● What you need to do:
Make an exact copy of the records below, excluding images.
=== Section Start ===
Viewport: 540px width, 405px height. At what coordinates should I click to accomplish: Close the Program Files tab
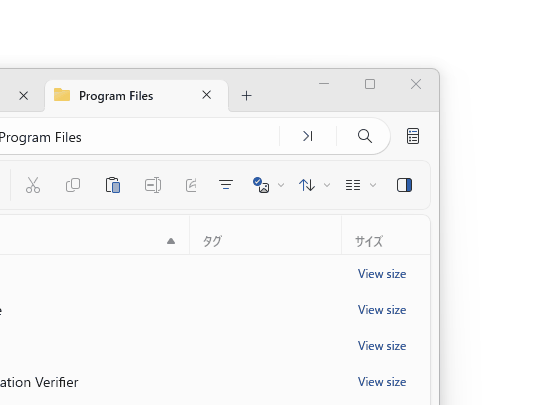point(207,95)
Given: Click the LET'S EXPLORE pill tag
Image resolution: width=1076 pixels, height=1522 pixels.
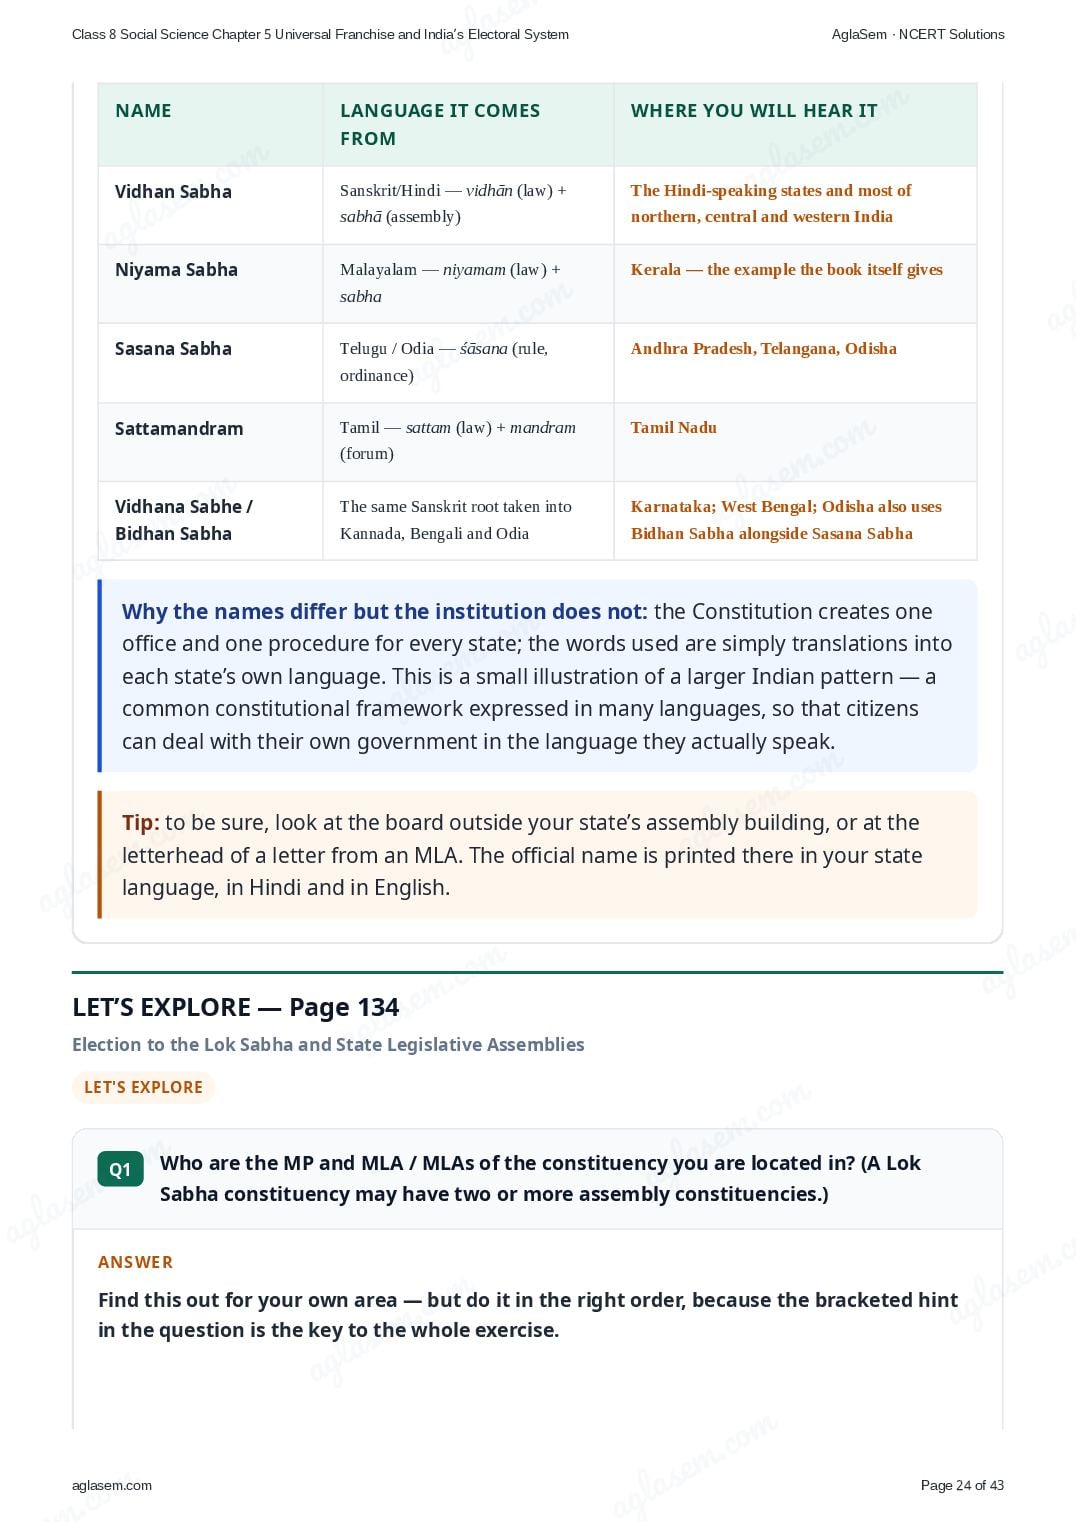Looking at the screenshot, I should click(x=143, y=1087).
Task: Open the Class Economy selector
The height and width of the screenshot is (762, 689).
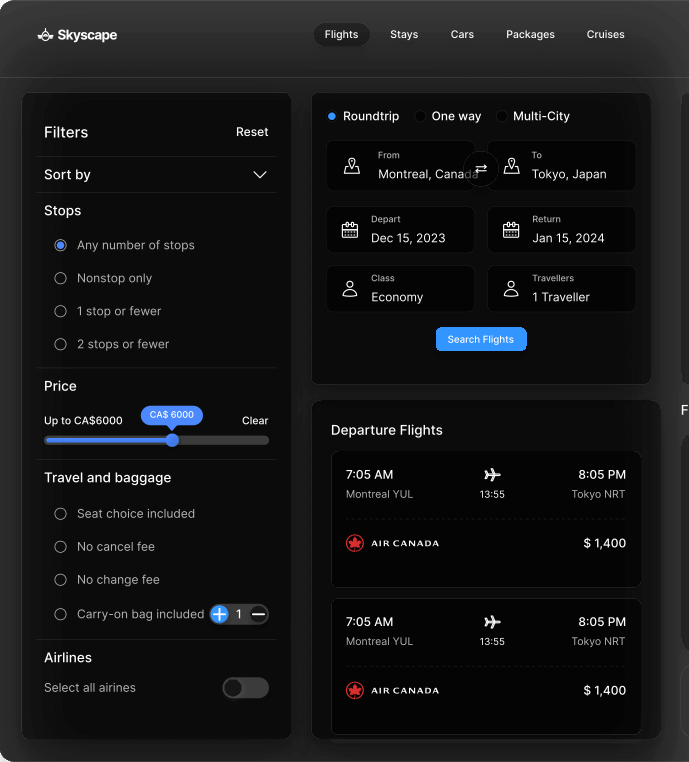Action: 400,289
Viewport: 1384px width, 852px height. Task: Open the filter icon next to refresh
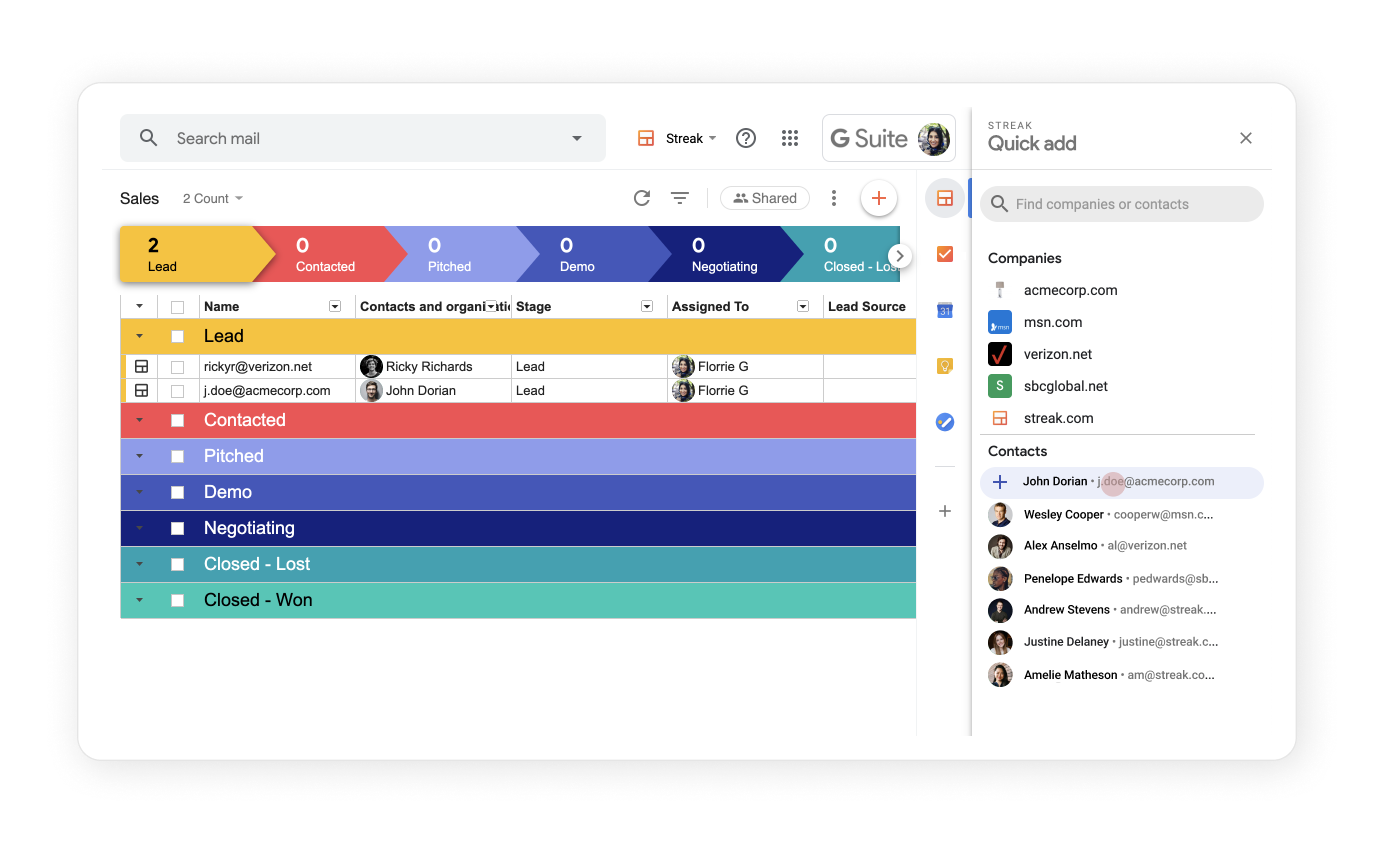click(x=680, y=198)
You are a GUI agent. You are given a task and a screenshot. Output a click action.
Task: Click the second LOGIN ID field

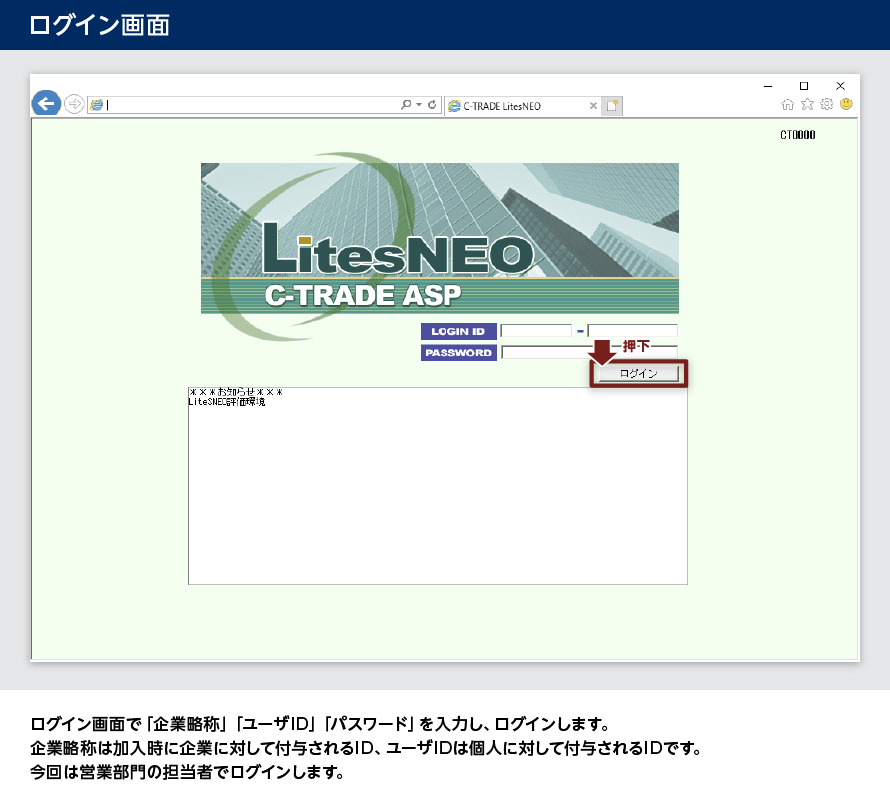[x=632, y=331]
=== Section End ===
● Expected output:
Viewport: 540px width, 405px height. At what coordinates should I click to accomplish: Close the Program Files tab
point(207,95)
Given: Click the LET'S EXPLORE pill tag
Image resolution: width=1076 pixels, height=1522 pixels.
Looking at the screenshot, I should click(x=143, y=1087).
Task: Open the Class Economy selector
The height and width of the screenshot is (762, 689).
Action: 400,289
Viewport: 1384px width, 852px height. Task: Open the filter icon next to refresh
click(x=680, y=198)
You are a GUI agent. You are given a task and a screenshot. Output a click action.
Task: Click the second LOGIN ID field

[x=632, y=331]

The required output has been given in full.